Zeige bitte jede Zeile der folgenden Daten, in der das Wort „should“ vorkommt.

====== DATEN DIESER ÜBUNG

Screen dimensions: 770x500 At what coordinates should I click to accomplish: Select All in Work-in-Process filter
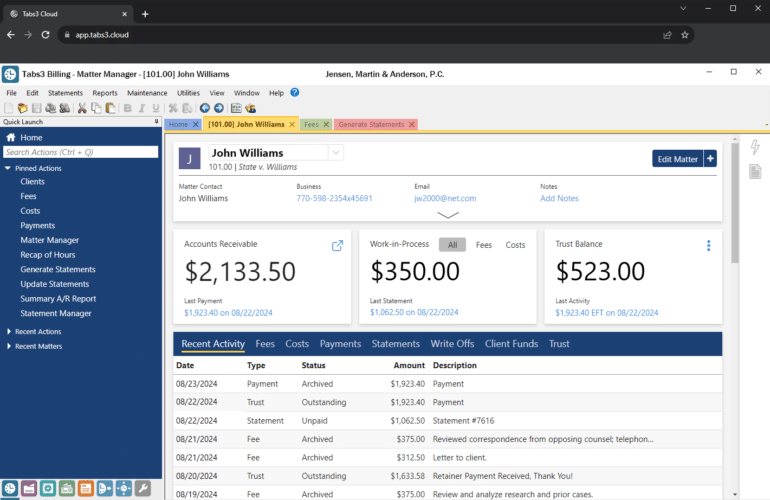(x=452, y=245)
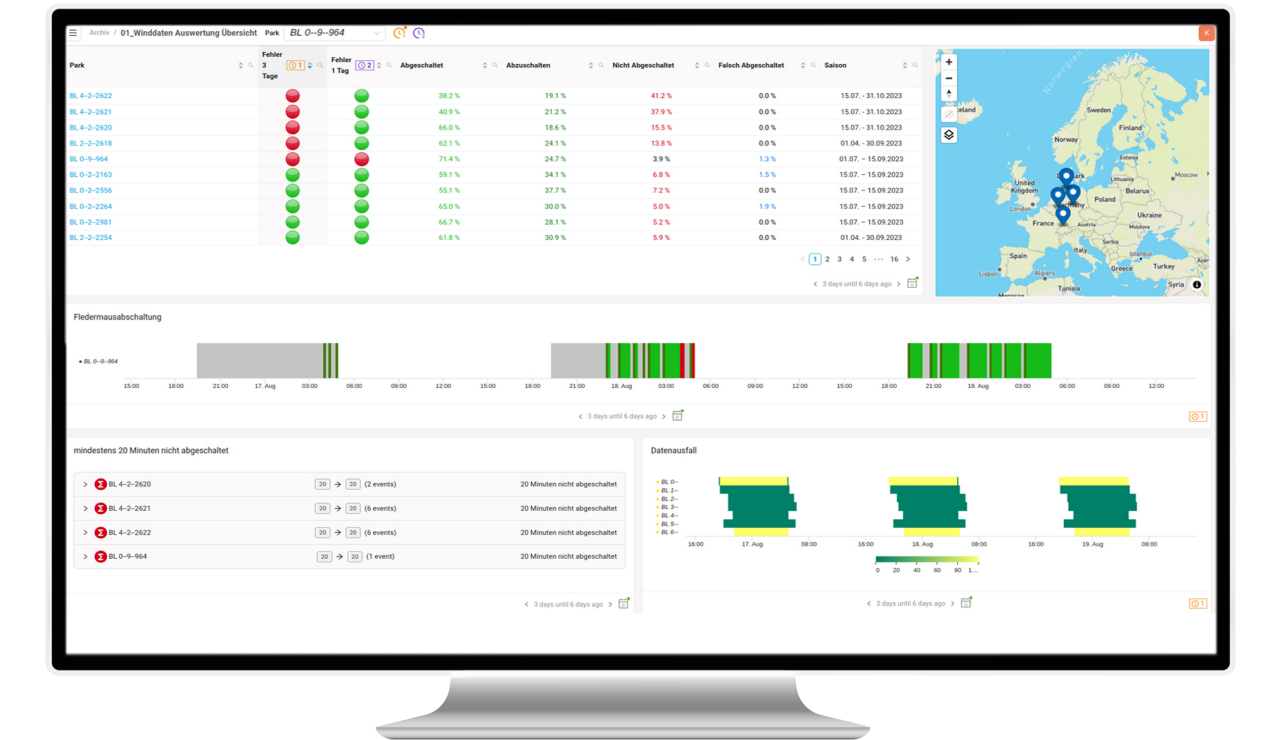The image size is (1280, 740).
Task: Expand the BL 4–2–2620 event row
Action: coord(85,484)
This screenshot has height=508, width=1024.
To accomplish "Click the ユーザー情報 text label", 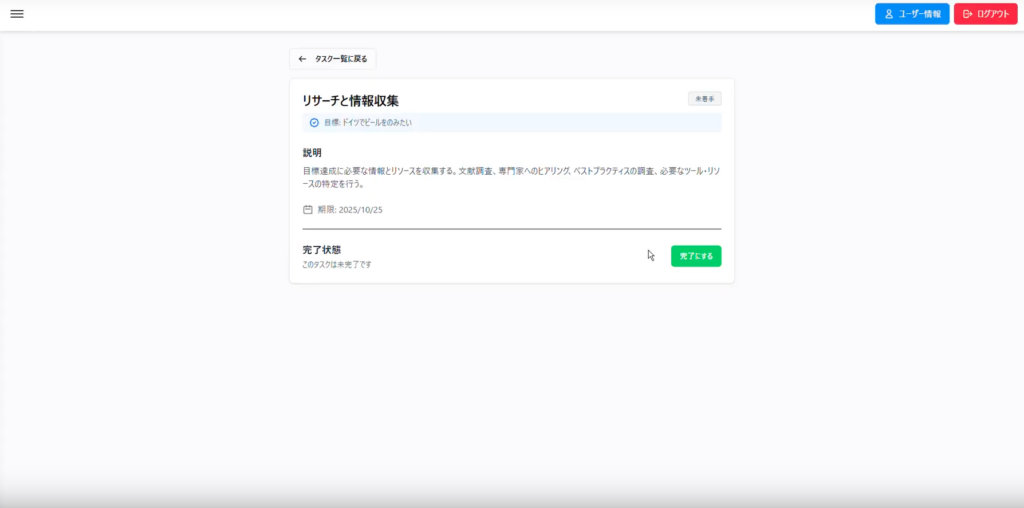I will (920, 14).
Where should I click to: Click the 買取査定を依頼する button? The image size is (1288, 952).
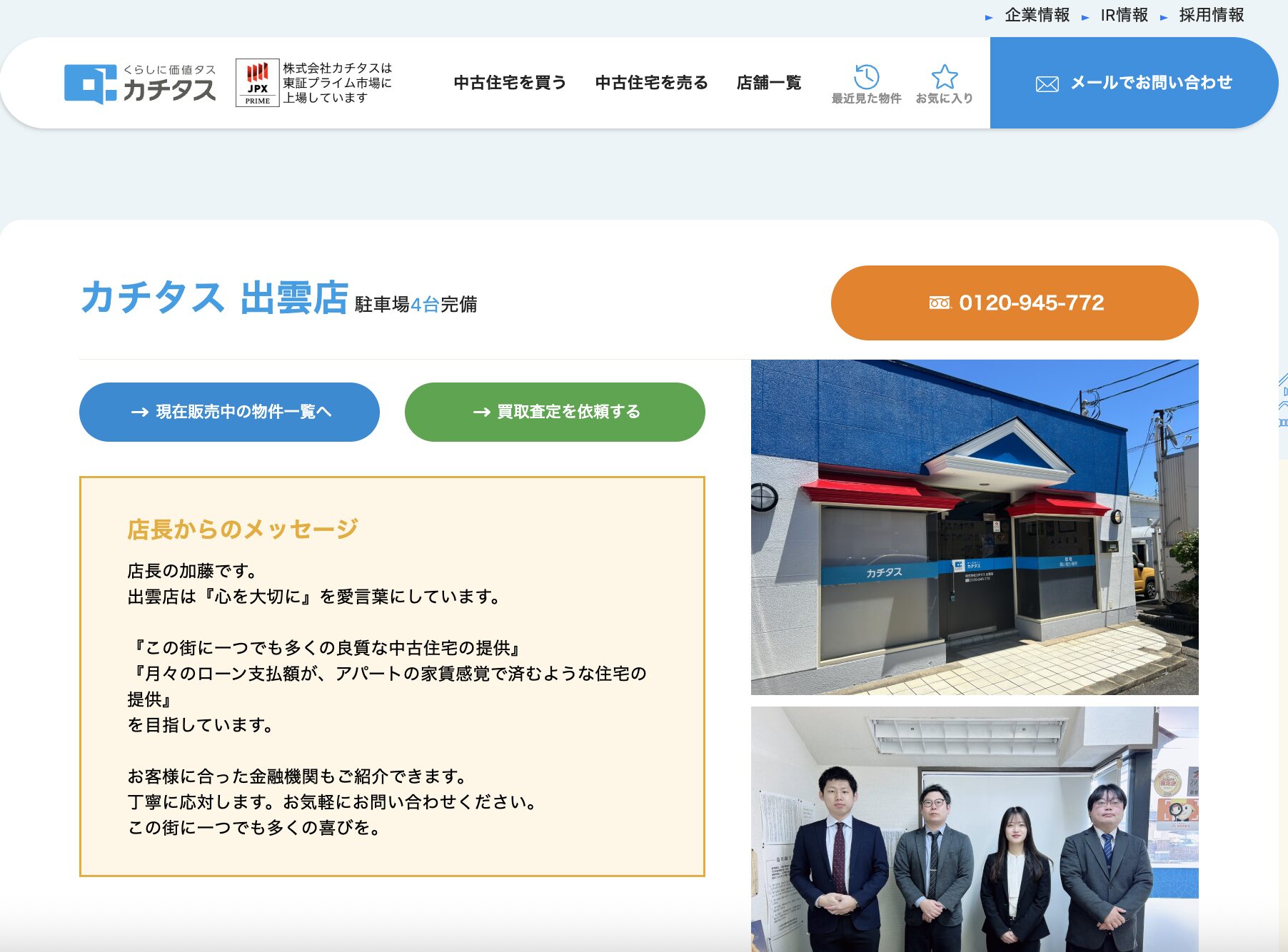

============

_VOLLSTÄNDIGE ANTWORT_:
Screen dimensions: 770x500 At what coordinates should I click to accomplish: Select All in Work-in-Process filter
Where should I click to: Click the 買取査定を依頼する button? The image size is (1288, 952).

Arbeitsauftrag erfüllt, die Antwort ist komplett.